Extract:
--- --- ---

Thank you for demonstrating the very shortsighted, selfish and thoughtless attitude I was referring to earlier.
You seem to encourage the concept of putting locks on property to protect it, so I guess this means you're happy for copyright owners to employ stricter forms of DRM to combat piracy, and to change their business models towards areas which are less affected by piracy, at the expense of our enjoyment. Because I can tell you that's exactly what's happened with video games, and consumers are constantly up in arms about it. The irony being that pirates then turn around and blame the copyright owner's attempts at greater protection as being the cause of their piracy!
You seem to be missing the point. Piracy, whether via bootlegs or online, undermines the sales potential of a property. Some of the people who pirated something would have bought a copy in the absence of being able to obtain it for free. So whether I physically steal something worth $50 from you, or prevent you from earning $50, the end result is exactly the same - you're short $50. How about this: I set up a business identical to yours, next door to your place of business, giving away products identical to yours for free. But since I'm not stealing physical property from you, it's OK, right; I'm not doing your business any harm.
The intrinsic value argument is baloney, used by pirates to justify their activity, and shows archaic thinking. Ideas, creativity, intellectual property have value. The United States in particular owes much of its prosperity to the creation and ownership of intellectual property.

--- --- ---

Data for analysis:
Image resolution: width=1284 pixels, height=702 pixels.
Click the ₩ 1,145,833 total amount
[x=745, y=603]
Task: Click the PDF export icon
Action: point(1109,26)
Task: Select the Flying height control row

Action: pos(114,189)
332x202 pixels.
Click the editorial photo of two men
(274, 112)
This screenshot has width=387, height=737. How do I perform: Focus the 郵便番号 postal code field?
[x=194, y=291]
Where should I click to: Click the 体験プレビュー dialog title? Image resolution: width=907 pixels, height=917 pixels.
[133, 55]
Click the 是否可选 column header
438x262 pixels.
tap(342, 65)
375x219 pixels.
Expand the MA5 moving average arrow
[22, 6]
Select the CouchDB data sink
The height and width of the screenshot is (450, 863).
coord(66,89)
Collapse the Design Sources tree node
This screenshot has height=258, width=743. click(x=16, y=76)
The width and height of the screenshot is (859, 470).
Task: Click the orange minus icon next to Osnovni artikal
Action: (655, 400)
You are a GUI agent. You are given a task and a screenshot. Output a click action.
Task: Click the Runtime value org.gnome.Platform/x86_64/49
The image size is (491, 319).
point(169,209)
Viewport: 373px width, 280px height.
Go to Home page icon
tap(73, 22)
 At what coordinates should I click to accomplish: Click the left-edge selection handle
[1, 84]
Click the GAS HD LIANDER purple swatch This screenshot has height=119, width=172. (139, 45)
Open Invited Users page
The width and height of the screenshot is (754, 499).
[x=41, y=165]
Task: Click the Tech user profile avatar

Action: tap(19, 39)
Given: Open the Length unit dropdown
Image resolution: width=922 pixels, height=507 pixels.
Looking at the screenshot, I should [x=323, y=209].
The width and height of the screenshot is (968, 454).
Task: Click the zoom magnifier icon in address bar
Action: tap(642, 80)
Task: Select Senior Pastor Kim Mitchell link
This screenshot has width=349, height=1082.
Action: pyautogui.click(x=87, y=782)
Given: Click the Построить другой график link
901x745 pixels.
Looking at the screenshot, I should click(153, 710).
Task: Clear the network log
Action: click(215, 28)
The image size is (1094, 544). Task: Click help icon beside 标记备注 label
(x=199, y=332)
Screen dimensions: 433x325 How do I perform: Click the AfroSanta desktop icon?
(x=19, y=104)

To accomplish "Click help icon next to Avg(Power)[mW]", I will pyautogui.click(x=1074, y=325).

--- --- ---

Problem statement: Reproduce the piracy post above word for word, from "You seem to be" up to and including "business any harm.".

Output below:
You seem to be missing the point. Piracy, whether via bootlegs or online, undermines the sales potential of a property. Some of the people who pirated something would have bought a copy in the absence of being able to obtain it for free. So whether I physically steal something worth $50 from you, or prevent you from earning $50, the end result is exactly the same - you're short $50. How about this: I set up a business identical to yours, next door to your place of business, giving away products identical to yours for free. But since I'm not stealing physical property from you, it's OK, right; I'm not doing your business any harm.